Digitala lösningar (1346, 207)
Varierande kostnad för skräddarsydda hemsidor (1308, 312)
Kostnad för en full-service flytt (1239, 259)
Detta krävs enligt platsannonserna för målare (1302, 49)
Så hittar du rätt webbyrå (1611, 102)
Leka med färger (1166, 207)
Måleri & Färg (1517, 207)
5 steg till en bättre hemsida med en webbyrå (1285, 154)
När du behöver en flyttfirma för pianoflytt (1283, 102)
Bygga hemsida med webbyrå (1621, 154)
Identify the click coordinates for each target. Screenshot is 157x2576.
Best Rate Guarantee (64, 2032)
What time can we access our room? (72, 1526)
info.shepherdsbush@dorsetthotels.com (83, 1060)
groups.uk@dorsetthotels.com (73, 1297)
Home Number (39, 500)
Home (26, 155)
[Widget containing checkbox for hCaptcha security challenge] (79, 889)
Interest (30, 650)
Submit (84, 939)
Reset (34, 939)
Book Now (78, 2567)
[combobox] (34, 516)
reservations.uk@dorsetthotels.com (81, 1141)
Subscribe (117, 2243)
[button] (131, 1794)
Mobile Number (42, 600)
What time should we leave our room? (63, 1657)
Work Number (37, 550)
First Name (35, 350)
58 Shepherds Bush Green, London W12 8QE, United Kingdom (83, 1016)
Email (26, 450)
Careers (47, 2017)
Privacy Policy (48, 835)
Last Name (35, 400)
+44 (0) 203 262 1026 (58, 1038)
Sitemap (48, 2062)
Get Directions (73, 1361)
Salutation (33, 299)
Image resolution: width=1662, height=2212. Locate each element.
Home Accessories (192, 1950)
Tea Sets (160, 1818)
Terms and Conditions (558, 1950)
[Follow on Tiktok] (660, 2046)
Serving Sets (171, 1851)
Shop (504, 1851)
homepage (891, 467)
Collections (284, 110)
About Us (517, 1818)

___

Work instruction
Find the lines that mention "hemsida" in the entries and show them.

Written solution
5 steg till en bättre hemsida med en webbyrå (1285, 154)
Bygga hemsida med webbyrå (1621, 154)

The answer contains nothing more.